Professor, Cellular and Molecular Pharmacology
University of California, San Francisco
 
About the Speaker:
Dr. Roger Nicoll is a leader in the field of neuroscience who has won numerous awards for his seminal discoveries into the cellular and molecular mechanisms underlying synaptic plasticity in the brain. He received his undergraduate degree in biology and chemistry from Lawrence University before obtaining his M.D. from the University of Rochester. He began his neuroscience career at St. Elizabeths Hospital, where he studied neurotransmitters and their neuromodulatory effects. He aims to understand how electrical activity reshapes the brain’s connections and enables learning plasticity and memory formation.
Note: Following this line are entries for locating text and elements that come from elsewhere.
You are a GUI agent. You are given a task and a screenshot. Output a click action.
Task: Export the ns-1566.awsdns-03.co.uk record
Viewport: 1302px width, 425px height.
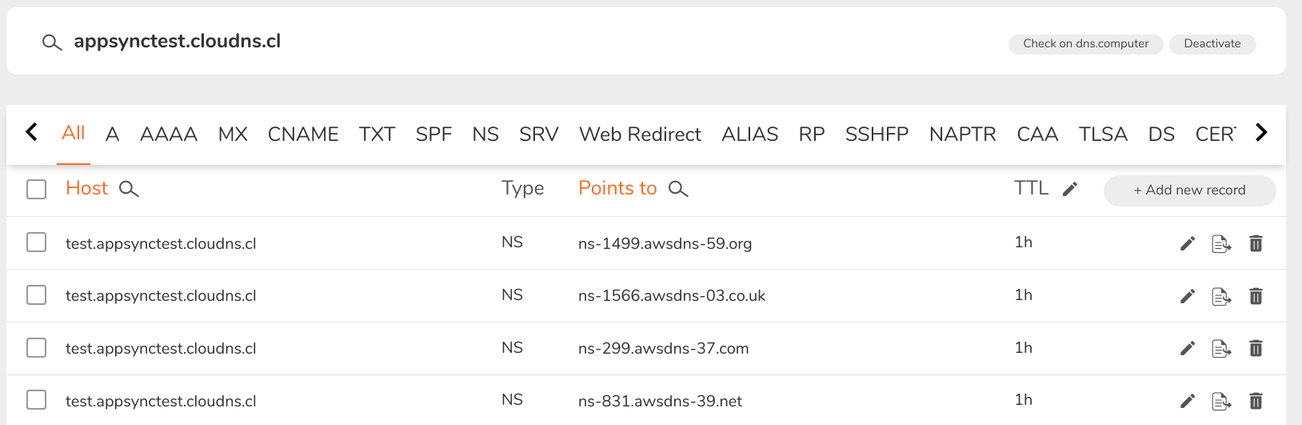click(1221, 296)
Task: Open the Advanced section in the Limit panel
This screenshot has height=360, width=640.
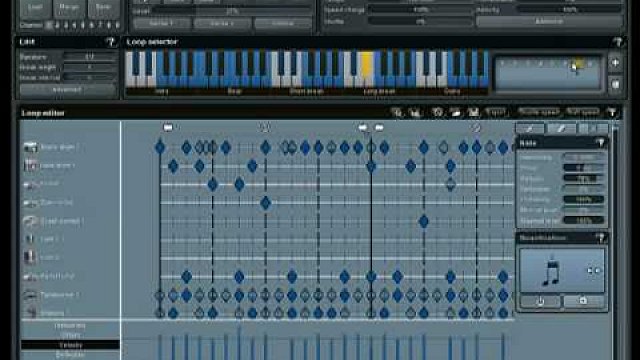Action: point(67,90)
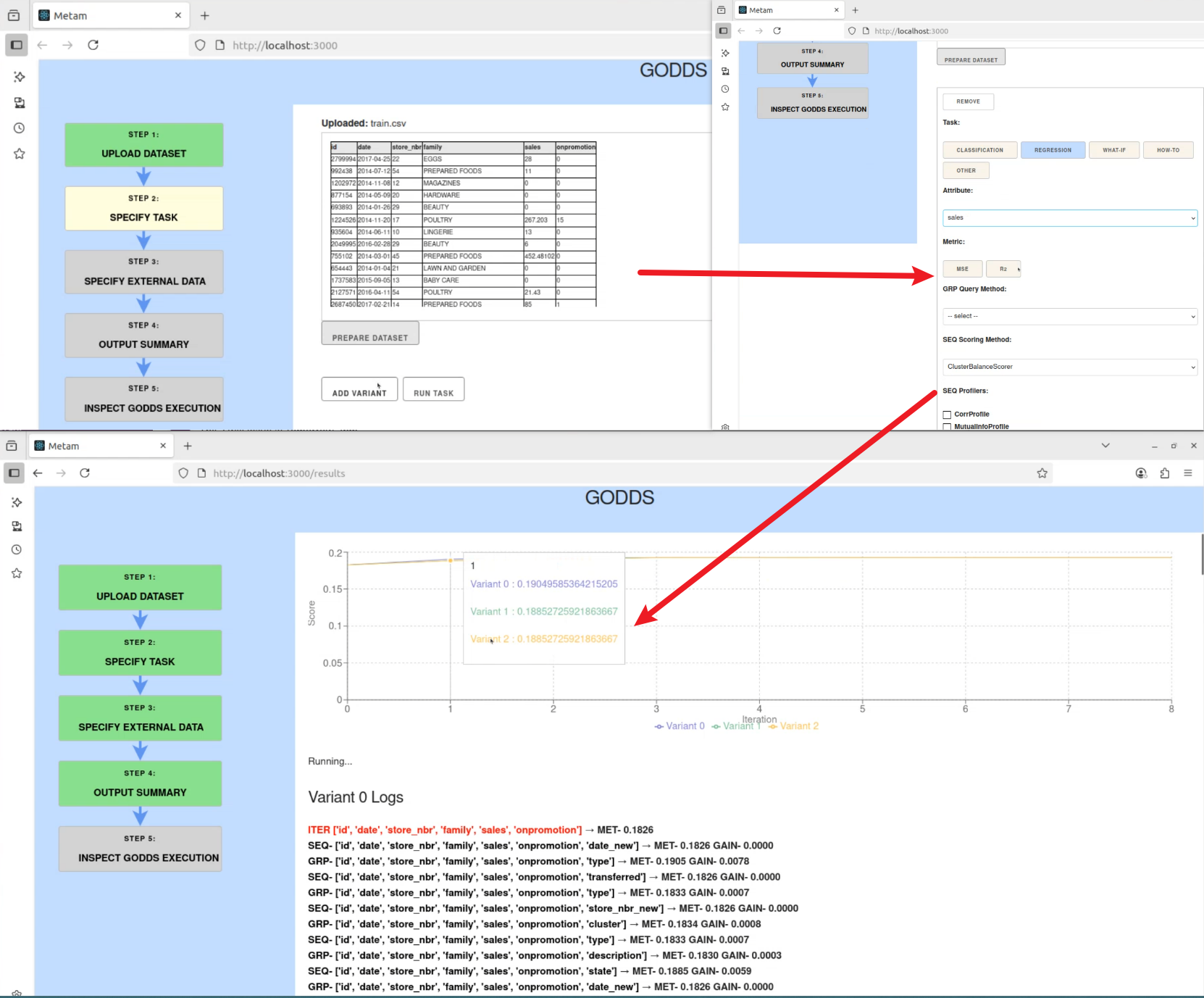
Task: Bookmark the results page with the star icon
Action: pyautogui.click(x=1042, y=473)
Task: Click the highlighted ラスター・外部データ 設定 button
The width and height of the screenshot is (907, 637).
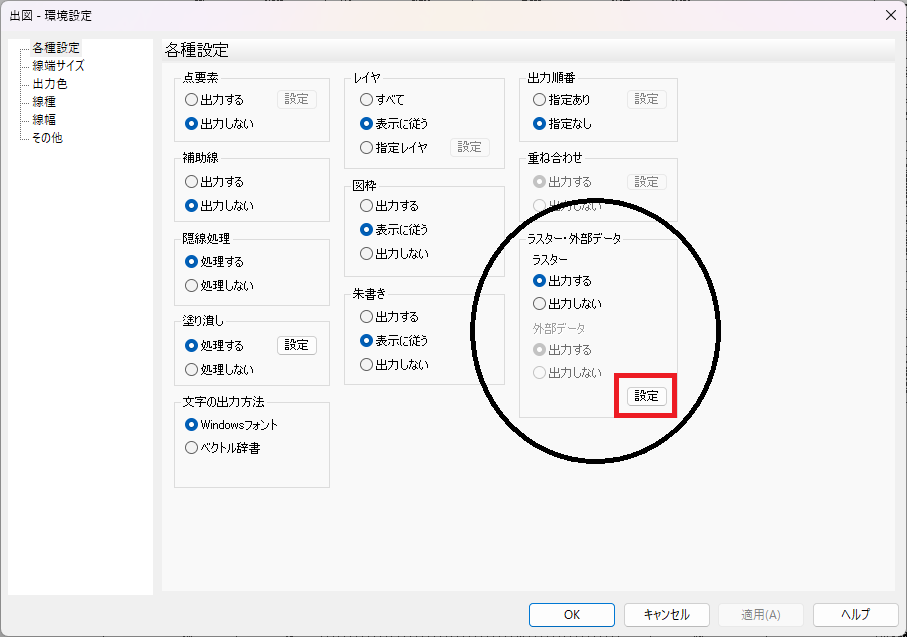Action: pyautogui.click(x=645, y=396)
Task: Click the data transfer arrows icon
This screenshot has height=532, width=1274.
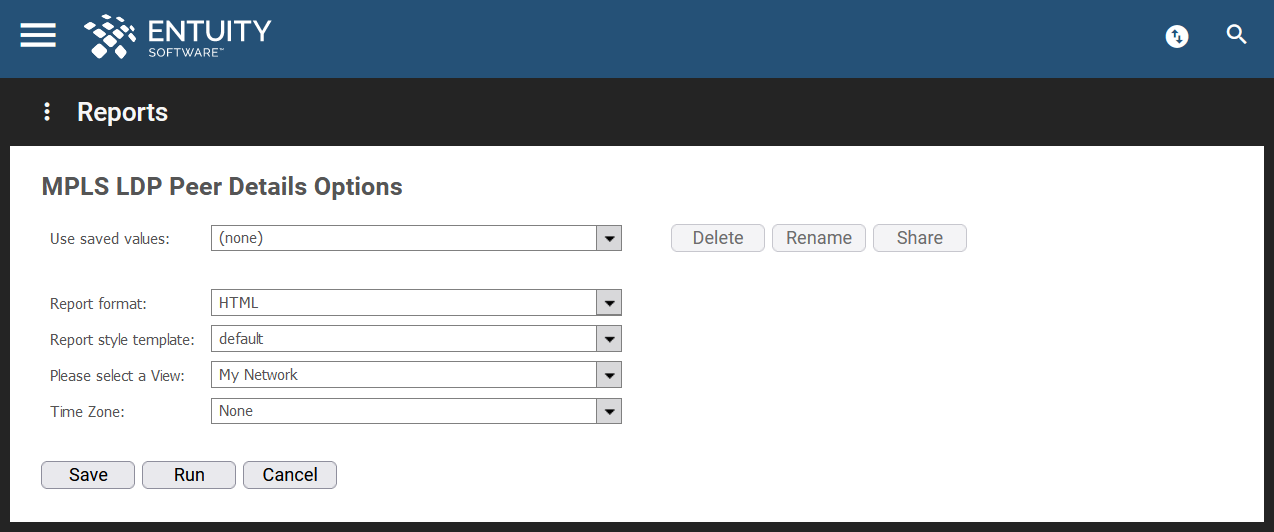Action: pyautogui.click(x=1177, y=37)
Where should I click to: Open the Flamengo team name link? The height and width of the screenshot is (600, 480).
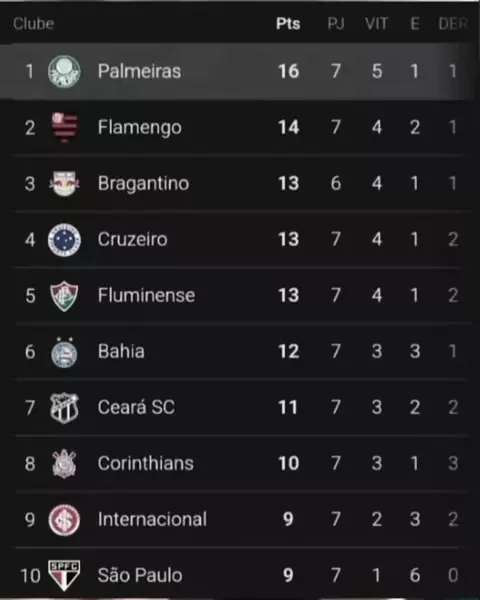(x=140, y=127)
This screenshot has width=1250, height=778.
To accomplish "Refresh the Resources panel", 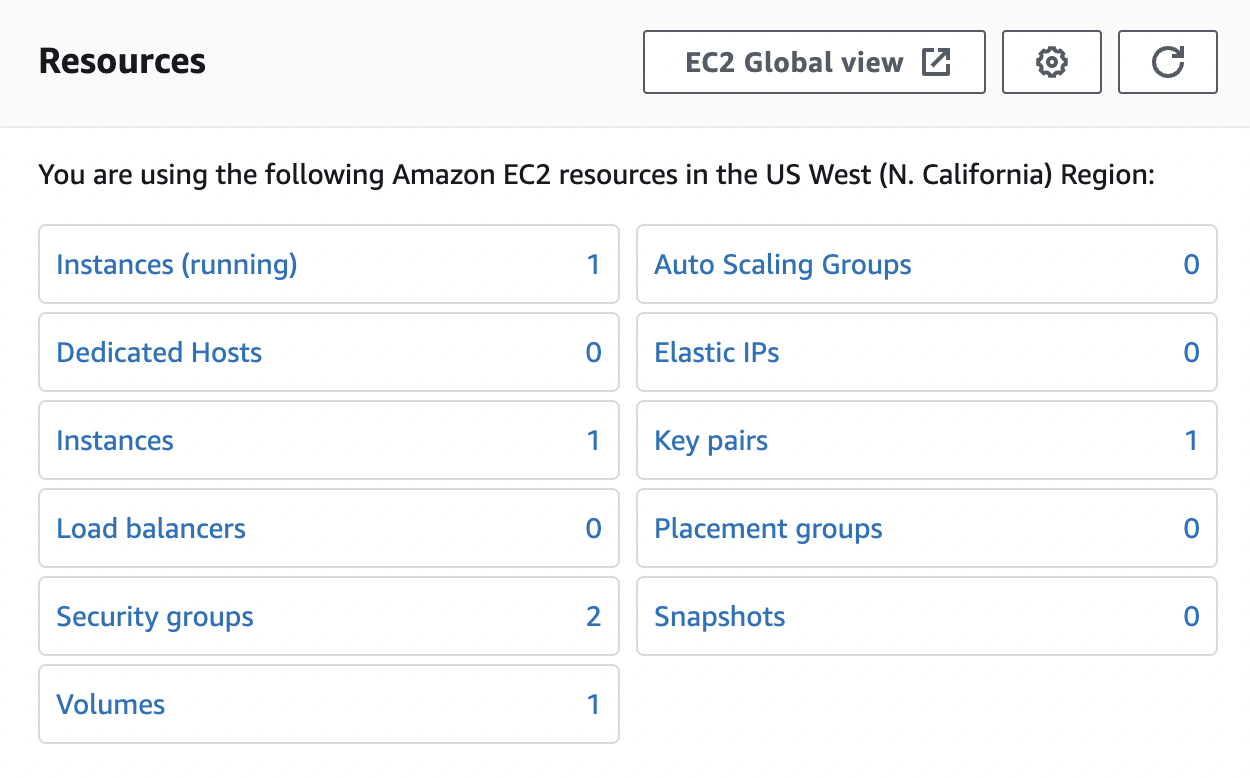I will tap(1167, 63).
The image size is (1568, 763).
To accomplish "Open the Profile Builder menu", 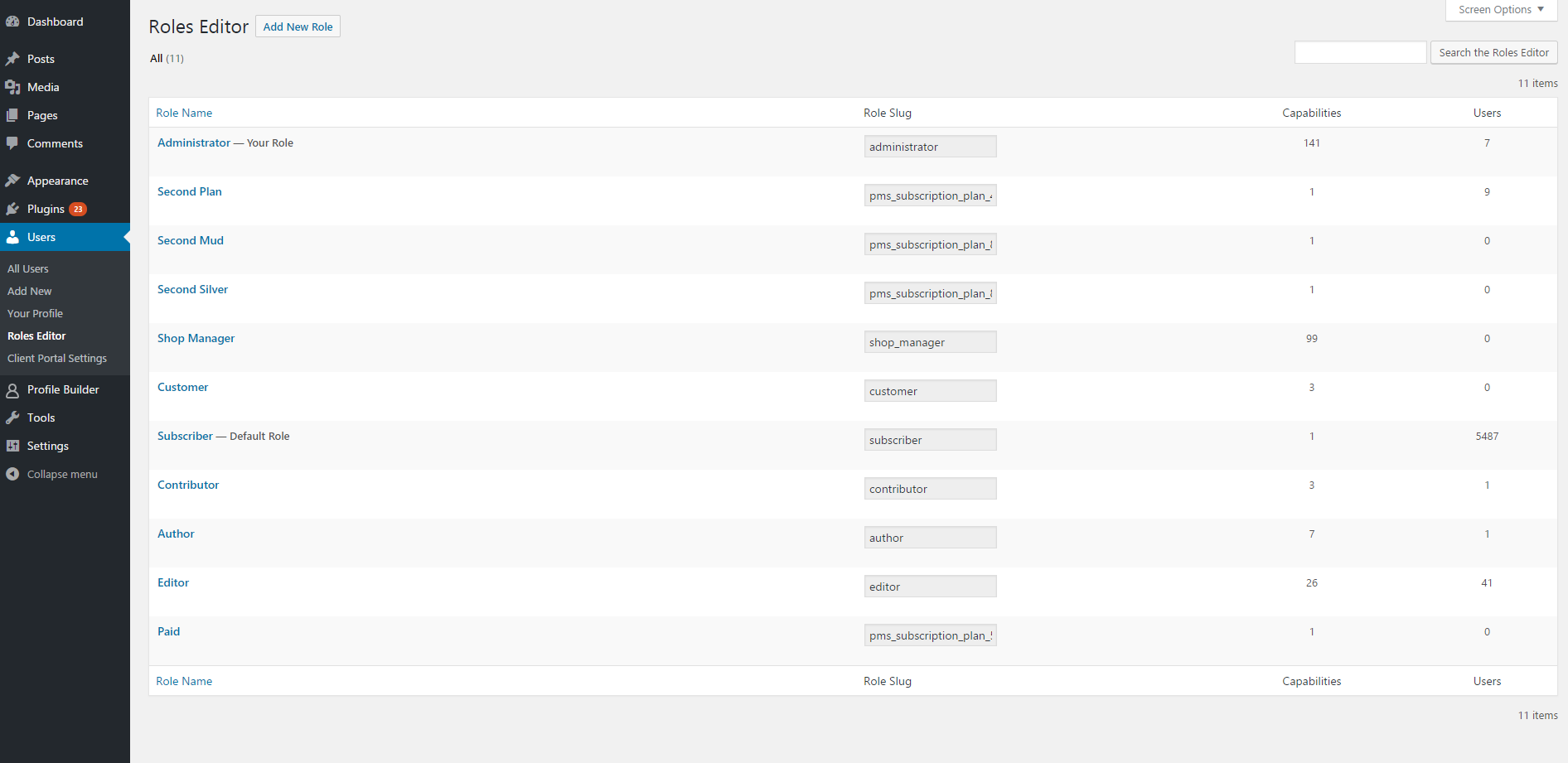I will (x=63, y=389).
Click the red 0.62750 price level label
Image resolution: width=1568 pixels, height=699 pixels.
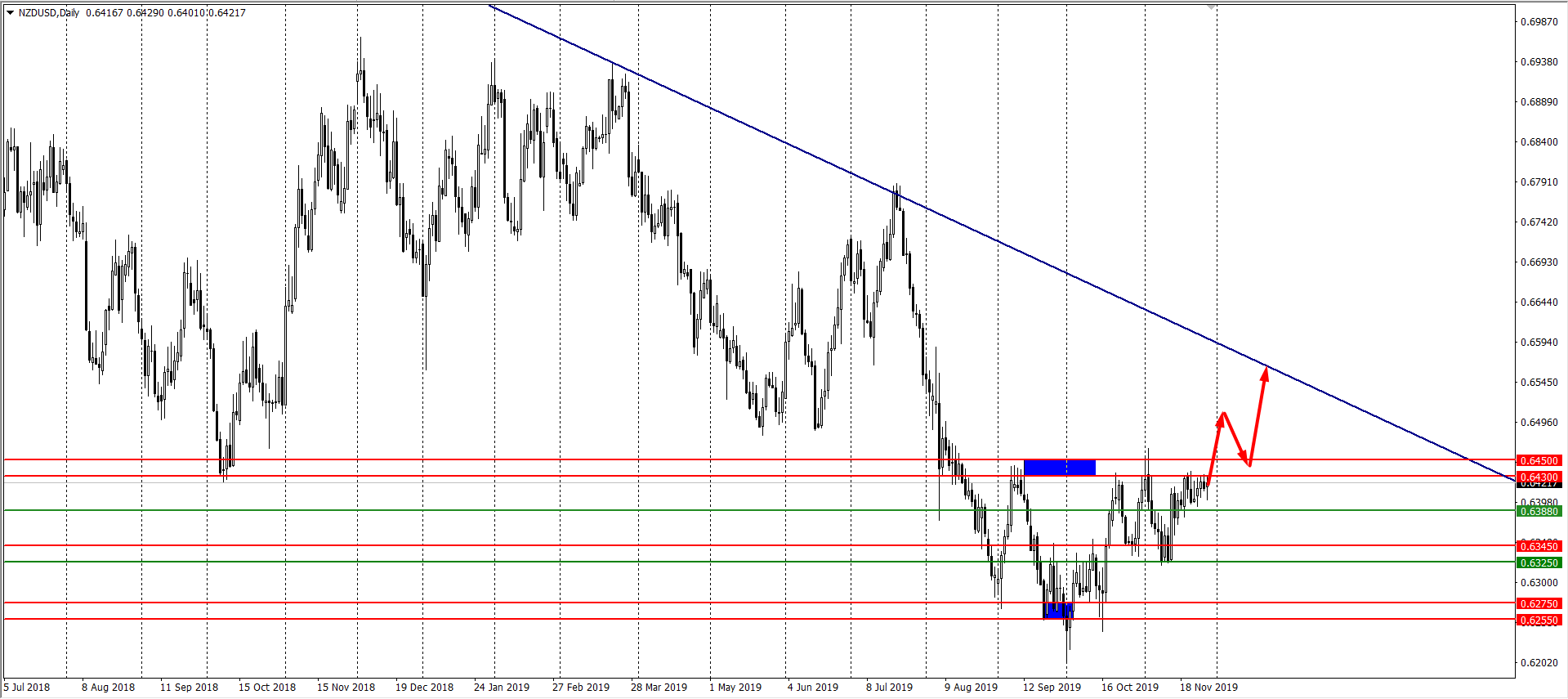point(1539,604)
He is an elected member of the National Academy of Sciences and American Academy of Arts and Sciences and has authored more than 300 papers on his discoveries in the fields of synaptic physiology and biophysics.
 
Research:
Dr. Roger Nicoll’s Lab is interested in elucidating the cellular and molecular mechanisms underlying learning and memory in the mammalian brain. Long-term potentiation (LTP), a phenomenon in which brief repetitive activity causes a long-lasting (many weeks) enhancement in the strength of synaptic transmission, is generally accepted to be a key cellular substrate for learning and memory. Dr. Nicoll’s Lab uses a combination of electrophysiological and molecular techniques to elucidate the molecular basis of LTP. The Lab has found that LTP involves the rapid activity-dependent trafficking of glutamate receptors to the synapse. This trafficking requires the interaction of two families of synaptic proteins. One family is a novel group of proteins that, the Lab discovered bind to glutamate receptors and act as auxiliary subunits. These proteins are not only essential for the trafficking of the glutamate receptors but also control the gating of the receptor channel. The other family is comprised of a family of scaffolding proteins that bind to the auxiliary subunits and thereby anchor the receptors at the synapse. Much of the current work in the Lab is focused on how activity controls this receptor trafficking and how the increase in synaptic strength during LTP is stabilized and maintained.